Saved data entries
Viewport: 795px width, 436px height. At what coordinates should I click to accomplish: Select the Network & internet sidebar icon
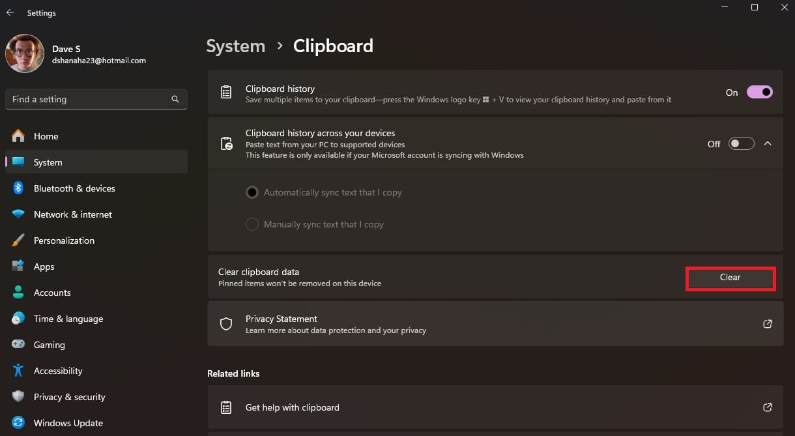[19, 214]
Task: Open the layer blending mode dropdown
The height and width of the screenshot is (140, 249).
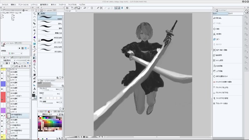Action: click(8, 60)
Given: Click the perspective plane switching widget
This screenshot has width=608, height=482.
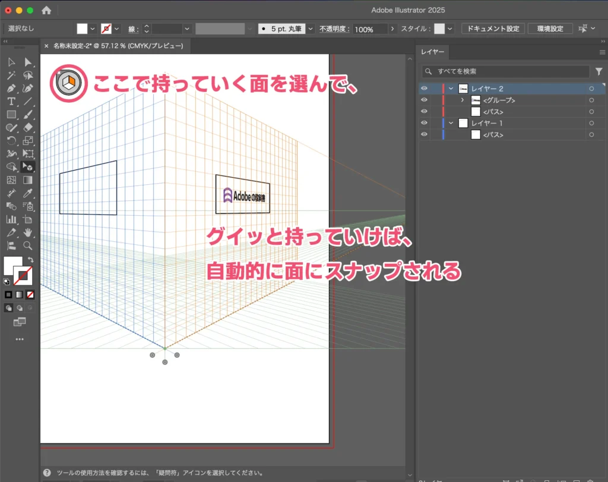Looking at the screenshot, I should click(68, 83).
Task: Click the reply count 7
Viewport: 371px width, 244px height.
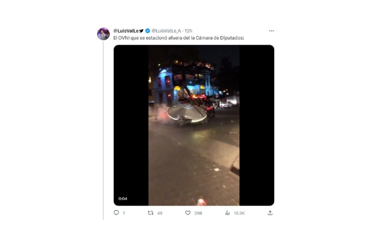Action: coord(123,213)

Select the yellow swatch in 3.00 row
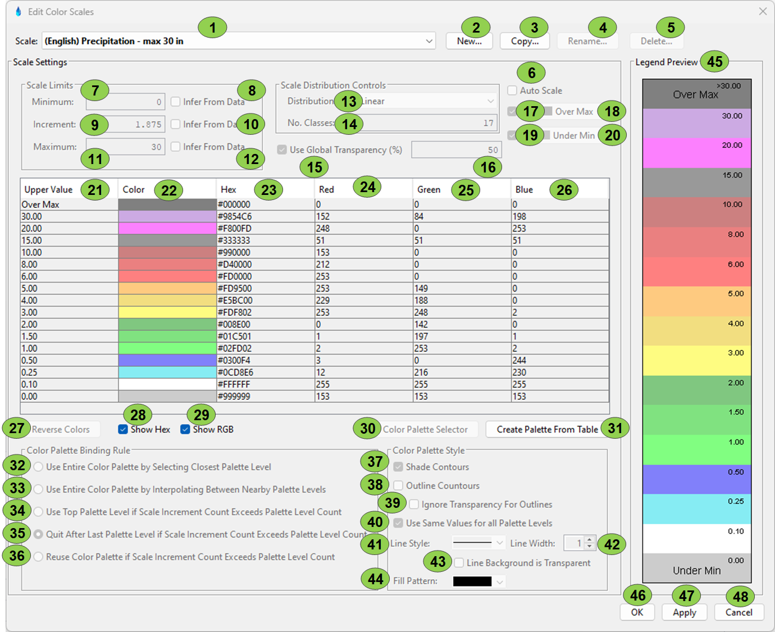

#### WHAT THE EXERCISE ASKS
Reproduce every entry exactly; images stay out.

#### ANSWER TO THIS TASK
Viewport: 795px width, 436px height. At what coordinates should I click to accomplish: Select the Network & internet sidebar icon
[19, 214]
Task: Open the layer blending mode dropdown
The height and width of the screenshot is (140, 249).
Action: click(8, 60)
Given: Click the perspective plane switching widget
This screenshot has width=608, height=482.
Looking at the screenshot, I should click(68, 83).
Task: Click the reply count 7
Viewport: 371px width, 244px height.
Action: coord(123,213)

Select the yellow swatch in 3.00 row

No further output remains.